Castalia (2010), 128 págs
Coplas a la muerte de su padre
En las Coplas —cuarenta piezas compuestas a base de agrupaciones de cuatro tercetos, cada cual, a su vez, formado por dos octosílabos y un tetrasílabo— hay una condensación de toda una mentalidad que, si bien anuncia la mutación que traerá el Renacimiento y expresa el caos del siglo XV castellano y europeo, mantiene, al mismo tiempo, la firmeza de los fundamentos medievales. En su calidad de obra de transición, se hace eterna. Su mismo texto puede leerse con la sonoridad de una lengua que aún mantiene la variedad de silbantes y fonemas cuasidentales («ss», «s», «z», «ç») —el castellano de Manrique todavía carece de nuestros sonidos rotundos de zeta y jota—, y se entiende sin necesidad de adaptación a la escritura hodierna. En todo caso, quienes deseen acercarse a las Coplas con una leve actualización ortográfica, pueden disfrutar de la edición de Luis Alberto de Cuenca en Reino de Cordelia (2022), con ilustraciones experimentales, en negros, verdes, azules, de Pedro Arjona. Quienes opten por un texto más próximo al original gozarán de la profusa en análisis —y exigua en precio— edición de la asturiana Carmen Díaz Castañón (1934–1994) en Castalia (1984, reimpresa en sucesivas ocasiones).

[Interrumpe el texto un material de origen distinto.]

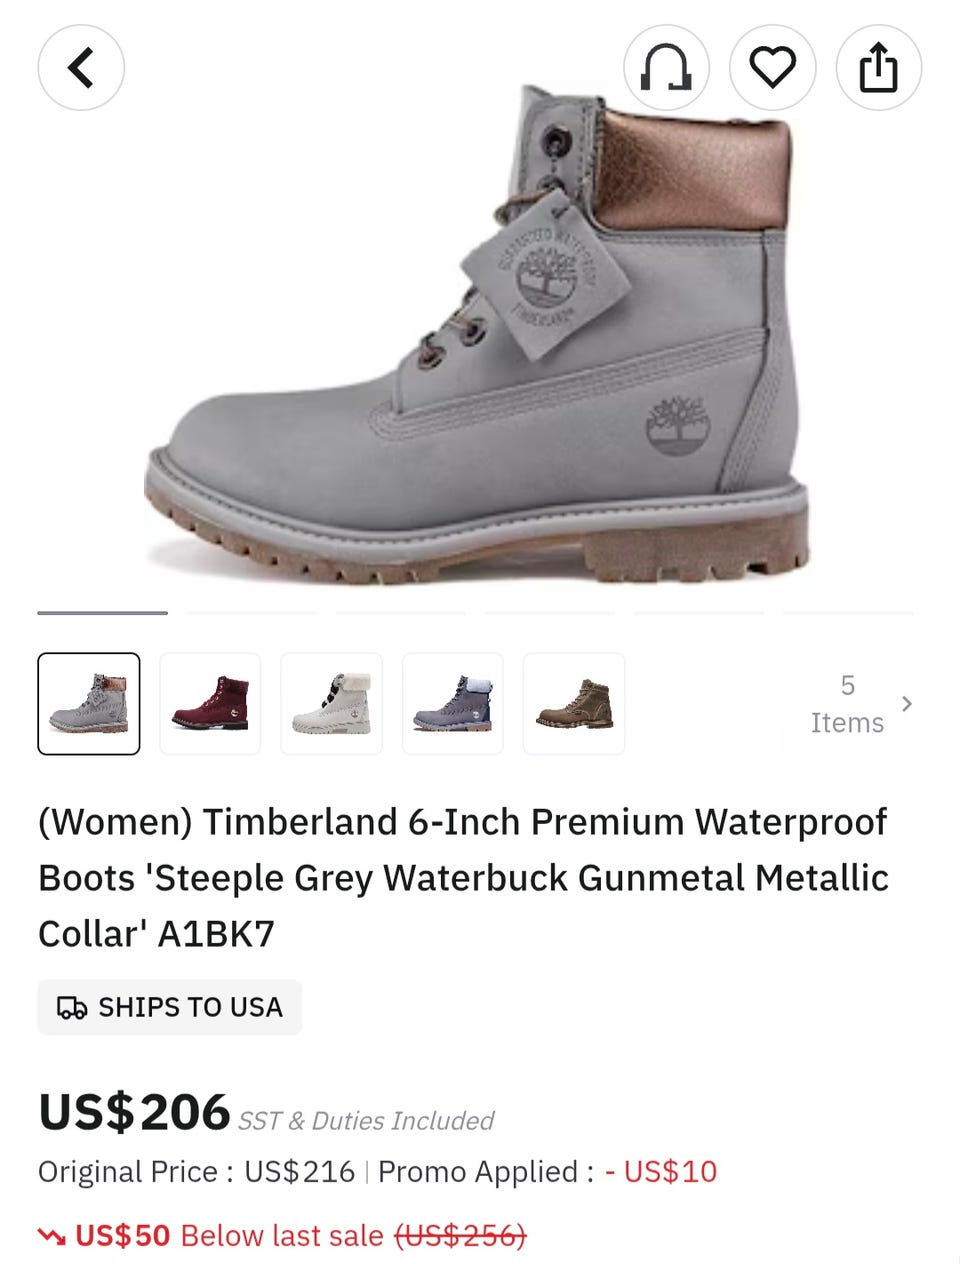Image resolution: width=960 pixels, height=1264 pixels.
Task: Click the main grey boot image
Action: pyautogui.click(x=476, y=335)
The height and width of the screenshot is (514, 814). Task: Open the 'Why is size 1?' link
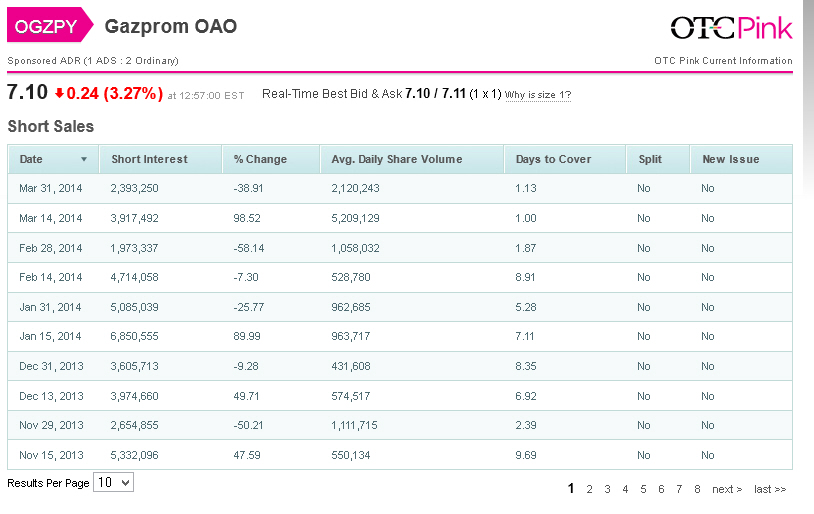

Las Coplas pueden dividirse en tres o cuatro partes: consideraciones generales sobre la muerte e invocación a Cristo, lamento de la devastación que supone la muerte, elogio del padre, diálogo entre la muerte y el padre del poeta. Aunque las Coplas caben considerarse como un arquetipo de las ideas tardomedievales —con nitidez teocéntrica y claridad antropológica; la Modernidad aún no ha impuesto sus divorcios y deconstrucciones—, lo cierto es que Jorge Manrique añade una originalidad que aleja esta obra de las «danzas de la muerte» al uso. Aquí notamos que el poeta se asienta en los tópicos, los bordea y los supera. Por eso, a la vez que admite con resignación la llegada del fin de la vida, y mientras prepara el alma para el juicio del Creador, es capaz de aludir a los grandes ejemplos de la «sangre de los godos» y la gentilidad, como Marco Aurelio, Trajano, Julio César, Aurelio Severo Alejandro —emperador romano a quien, por un infausto y erróneo galicismo, muchos llaman «Alejandro Severo»— o Teodosio —que ya no es gentil, sino cristiano. Pero Manrique, tras las nóminas efectistas, se atreve a incluir a los coetáneos: todo el siglo XV desfila ante el lector. El anafórico recurso al «ubi sunt qui ante nos fuere?» impacta, porque el poeta nos habla de quienes, hasta hace dos días, estaban vivos y triunfaban. Para rematar las Coplas, Manrique —que sigue inmerso en la «guerra a los moros»— introduce un aspecto nuevo; además de la vida terrena y la eterna, también aparece la vida de la fama.